Le tenant de la première affirme une valeur et y tient coûte que coûte, quelles qu'en soient les consé- quences. Pensons au débat sur l'avortement et à des partisans pro-vie qui défendraient le fœtus au risque de la vie de la mère. À l'opposé, le tenant de l'éthique des responsabilités juge de la validité de sa décision à partir des conséquences qui s'ensuivront. Les militants sont plutôt partisans d'une éthique de conviction, et les gestionnaires, d'un jugement prudentiel sur le résultat escompté d'une action.

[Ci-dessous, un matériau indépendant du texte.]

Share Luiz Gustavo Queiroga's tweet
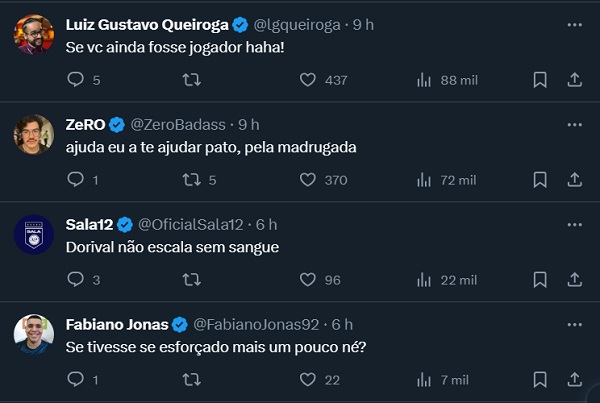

Dans tout débat social, il y a toujours des tenants de la conviction et des tenants de la responsabilité. Quand il y a crise, les premiers ont le haut du pavé. Les médias les aiment bien parce qu'ils livrent un message simple, clair et ils donnent un bon spectacle. Pour leur part, les tenants de la responsabilité ne sont pas sans conviction, mais ils cherchent à voir plus loin et à tenir compte de toute la complexité du réel.

Un marché en expansion
La demande pour l'éthique est à la hausse et la production de la réflexion éthique est en plein essor. On peut parler d'un marché en expansion, d'une diversification de l'éthique et d'un effort considérable pour répondre à des questions de plus en plus pointues.

Même les États doivent créer des commissions d'éthique afin d'éclairer leurs propres décisions. Quel est le sens de cette demande accrue? C'est d'abord et avant tout pour répondre à des questions nouvelles et difficiles : banques de données génétiques, OGM, dons d'organes, utilisation de cellules souches, etc. Parce que nous avons perdu certains repères et que la science, repoussant sans cesse les limites du savoir, fait apparaître de nouvelles possibilités, l'inquiétude éthique est grandissante.

Cette quête est encourageante et tout à notre honneur. Mais est-ce un simulacre pour nous permettre, finalement, de tout faire? N'y a-t-il pas toujours quelque part un irresponsable qui passe à l'acte, je pense ici en particulier au clonage ou même à d'éventuelles chimères?

Jacques Ruffié, ce grand biologiste et humaniste, rappelle que l'éthique est propre aux humains. Dans le règne animal, les conduites sont fixées par l'instinct, le dressage et le groupe. Il ne semble pas y avoir chez l'animal de représentations des fins ni de stratégies délibérées d'organiser la conduite. L'étude des conduites animales s'appelle éthologie. Chez les humains, l'éthique prend le relais, mais le problème est qu'on peut la contester et l'enfreindre.

Quoi qu'il en soit, l'explosion de l'éthique montre que de nouveaux problèmes se posent. Elle ne signifie pas, toutefois, que nous nous conduisons mieux que nos prédécesseurs.